Entries on where items appear:

** Start **

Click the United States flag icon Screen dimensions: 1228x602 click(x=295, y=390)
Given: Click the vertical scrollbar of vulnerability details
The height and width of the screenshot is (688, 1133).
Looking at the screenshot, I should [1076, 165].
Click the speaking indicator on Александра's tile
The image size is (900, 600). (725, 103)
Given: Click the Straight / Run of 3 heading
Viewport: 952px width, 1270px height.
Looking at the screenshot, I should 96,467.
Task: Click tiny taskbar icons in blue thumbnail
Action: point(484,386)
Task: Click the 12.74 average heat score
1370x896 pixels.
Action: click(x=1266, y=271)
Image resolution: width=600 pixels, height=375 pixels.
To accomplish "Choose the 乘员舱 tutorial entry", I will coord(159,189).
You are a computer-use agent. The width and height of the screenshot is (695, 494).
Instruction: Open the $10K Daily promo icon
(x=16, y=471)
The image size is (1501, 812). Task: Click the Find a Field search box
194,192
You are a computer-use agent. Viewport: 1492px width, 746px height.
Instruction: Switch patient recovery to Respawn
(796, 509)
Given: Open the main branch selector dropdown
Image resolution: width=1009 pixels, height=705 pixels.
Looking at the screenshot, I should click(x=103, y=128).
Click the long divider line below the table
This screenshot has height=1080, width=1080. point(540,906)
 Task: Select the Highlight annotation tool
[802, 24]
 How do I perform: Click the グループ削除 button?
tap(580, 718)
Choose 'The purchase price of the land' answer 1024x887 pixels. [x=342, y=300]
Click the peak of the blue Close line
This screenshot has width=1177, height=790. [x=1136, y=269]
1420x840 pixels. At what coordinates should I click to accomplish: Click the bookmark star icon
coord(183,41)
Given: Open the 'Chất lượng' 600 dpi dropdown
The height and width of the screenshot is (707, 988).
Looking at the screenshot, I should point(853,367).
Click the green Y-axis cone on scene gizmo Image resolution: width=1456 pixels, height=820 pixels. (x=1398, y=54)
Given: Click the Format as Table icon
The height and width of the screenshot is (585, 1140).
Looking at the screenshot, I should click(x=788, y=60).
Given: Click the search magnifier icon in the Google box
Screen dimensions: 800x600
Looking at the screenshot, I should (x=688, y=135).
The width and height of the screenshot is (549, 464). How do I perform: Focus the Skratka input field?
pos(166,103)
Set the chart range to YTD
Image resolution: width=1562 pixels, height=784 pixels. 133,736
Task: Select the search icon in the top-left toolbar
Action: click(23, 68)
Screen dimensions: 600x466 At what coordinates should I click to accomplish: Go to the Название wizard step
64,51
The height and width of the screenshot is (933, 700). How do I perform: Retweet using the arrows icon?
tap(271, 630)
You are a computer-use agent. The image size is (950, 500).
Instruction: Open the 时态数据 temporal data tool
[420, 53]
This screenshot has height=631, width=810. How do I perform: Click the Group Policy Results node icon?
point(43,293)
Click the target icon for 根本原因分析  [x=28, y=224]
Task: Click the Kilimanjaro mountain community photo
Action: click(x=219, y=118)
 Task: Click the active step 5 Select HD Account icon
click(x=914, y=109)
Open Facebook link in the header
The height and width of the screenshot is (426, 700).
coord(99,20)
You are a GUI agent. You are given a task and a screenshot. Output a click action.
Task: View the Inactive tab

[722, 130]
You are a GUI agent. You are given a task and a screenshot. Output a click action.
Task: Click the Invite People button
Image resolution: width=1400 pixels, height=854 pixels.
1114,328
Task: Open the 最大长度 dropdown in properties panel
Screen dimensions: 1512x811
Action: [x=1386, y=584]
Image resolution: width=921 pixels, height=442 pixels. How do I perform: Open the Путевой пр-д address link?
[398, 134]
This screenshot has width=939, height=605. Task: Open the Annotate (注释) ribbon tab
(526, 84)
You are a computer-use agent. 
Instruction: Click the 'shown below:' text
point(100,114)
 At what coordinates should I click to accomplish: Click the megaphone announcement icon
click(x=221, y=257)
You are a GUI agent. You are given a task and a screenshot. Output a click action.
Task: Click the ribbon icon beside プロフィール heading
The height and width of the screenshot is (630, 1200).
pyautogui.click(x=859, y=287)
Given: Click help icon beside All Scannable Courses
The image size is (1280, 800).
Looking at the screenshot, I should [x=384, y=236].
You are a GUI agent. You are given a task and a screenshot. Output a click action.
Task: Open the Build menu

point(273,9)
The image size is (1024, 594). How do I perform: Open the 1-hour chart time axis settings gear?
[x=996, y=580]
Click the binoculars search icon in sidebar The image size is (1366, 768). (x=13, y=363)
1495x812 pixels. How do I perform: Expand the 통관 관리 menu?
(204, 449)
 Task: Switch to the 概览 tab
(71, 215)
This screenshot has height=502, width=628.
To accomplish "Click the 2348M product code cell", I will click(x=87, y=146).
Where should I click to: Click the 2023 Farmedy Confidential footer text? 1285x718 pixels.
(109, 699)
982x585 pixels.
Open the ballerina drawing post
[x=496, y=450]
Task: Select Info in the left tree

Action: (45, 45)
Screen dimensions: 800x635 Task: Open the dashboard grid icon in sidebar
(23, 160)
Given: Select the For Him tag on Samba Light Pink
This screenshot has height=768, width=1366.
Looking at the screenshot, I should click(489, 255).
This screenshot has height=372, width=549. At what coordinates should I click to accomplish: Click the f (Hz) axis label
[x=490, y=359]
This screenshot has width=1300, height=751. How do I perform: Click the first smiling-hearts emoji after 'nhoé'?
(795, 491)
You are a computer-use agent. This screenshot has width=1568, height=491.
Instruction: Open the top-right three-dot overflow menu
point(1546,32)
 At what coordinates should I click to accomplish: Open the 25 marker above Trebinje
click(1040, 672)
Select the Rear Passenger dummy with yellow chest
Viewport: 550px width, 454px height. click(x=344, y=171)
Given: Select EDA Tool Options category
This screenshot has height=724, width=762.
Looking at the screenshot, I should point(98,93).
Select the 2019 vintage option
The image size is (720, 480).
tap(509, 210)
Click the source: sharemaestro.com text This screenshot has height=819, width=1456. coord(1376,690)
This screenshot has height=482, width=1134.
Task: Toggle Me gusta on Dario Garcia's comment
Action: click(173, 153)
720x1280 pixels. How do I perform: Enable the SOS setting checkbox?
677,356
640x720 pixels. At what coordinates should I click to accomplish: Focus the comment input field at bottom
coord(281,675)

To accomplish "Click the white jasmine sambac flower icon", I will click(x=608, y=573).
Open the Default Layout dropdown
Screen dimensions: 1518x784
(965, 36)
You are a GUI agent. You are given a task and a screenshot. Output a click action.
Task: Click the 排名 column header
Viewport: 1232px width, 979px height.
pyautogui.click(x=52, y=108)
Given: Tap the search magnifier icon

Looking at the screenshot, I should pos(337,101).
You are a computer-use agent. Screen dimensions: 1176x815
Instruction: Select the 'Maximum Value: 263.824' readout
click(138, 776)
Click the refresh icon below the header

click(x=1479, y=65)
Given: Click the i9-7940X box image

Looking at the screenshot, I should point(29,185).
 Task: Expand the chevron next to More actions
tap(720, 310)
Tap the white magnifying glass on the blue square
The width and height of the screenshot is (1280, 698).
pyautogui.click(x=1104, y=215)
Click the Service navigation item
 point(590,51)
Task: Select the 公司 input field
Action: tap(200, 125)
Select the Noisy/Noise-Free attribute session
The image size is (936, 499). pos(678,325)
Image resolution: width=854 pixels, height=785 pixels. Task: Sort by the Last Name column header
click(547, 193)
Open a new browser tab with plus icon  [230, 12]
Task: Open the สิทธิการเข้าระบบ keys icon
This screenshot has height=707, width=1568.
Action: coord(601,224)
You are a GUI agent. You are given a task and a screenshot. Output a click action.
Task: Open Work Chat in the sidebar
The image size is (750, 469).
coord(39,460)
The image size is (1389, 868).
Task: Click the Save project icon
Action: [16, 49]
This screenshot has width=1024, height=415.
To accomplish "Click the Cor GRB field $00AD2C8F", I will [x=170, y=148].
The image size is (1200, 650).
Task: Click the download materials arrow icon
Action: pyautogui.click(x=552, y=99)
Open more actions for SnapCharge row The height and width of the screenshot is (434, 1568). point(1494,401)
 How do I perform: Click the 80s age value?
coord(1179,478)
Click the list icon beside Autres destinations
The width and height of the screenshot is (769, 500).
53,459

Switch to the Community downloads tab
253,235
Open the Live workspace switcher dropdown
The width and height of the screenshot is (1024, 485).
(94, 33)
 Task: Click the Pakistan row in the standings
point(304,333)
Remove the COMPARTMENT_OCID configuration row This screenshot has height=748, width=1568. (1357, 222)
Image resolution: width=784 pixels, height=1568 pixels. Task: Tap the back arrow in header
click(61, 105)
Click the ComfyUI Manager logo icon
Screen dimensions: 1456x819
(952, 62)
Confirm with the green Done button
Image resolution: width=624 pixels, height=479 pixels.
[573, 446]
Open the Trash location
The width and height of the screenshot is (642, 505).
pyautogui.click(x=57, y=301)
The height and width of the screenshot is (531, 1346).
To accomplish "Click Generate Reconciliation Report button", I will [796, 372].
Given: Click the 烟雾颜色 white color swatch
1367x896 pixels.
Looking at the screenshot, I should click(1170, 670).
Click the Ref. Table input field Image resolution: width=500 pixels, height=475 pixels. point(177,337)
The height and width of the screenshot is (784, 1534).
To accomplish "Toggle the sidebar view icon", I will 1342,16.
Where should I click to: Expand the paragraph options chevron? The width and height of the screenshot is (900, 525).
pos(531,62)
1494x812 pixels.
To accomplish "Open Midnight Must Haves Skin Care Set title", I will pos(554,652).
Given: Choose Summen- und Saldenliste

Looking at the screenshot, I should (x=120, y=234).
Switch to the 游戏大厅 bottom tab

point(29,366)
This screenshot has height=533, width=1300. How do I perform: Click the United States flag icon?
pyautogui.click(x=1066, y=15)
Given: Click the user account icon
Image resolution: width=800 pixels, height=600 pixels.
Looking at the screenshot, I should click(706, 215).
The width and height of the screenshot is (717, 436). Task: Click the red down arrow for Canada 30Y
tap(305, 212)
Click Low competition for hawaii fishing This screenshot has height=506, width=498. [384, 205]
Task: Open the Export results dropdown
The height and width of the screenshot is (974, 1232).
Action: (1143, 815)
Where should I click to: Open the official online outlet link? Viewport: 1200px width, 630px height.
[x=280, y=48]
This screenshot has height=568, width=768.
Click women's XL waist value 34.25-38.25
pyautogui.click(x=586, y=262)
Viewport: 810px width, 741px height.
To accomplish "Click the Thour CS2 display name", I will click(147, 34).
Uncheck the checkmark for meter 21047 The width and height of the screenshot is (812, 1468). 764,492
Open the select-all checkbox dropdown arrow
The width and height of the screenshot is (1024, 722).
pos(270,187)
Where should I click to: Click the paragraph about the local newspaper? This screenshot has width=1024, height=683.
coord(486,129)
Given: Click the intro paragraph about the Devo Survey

** End **

→ **TO DO**: Repeat the listing word for word, from the line containing "At what coordinates should I click to accomplish: Open" down to the line containing "Viewport: 550px width, 454px", including both of those lines.

→ **ANSWER IN FULL**:
 At what coordinates should I click to accomplish: Open the 25 marker above Trebinje
click(1040, 672)
Select the Rear Passenger dummy with yellow chest
Viewport: 550px width, 454px height. click(x=344, y=171)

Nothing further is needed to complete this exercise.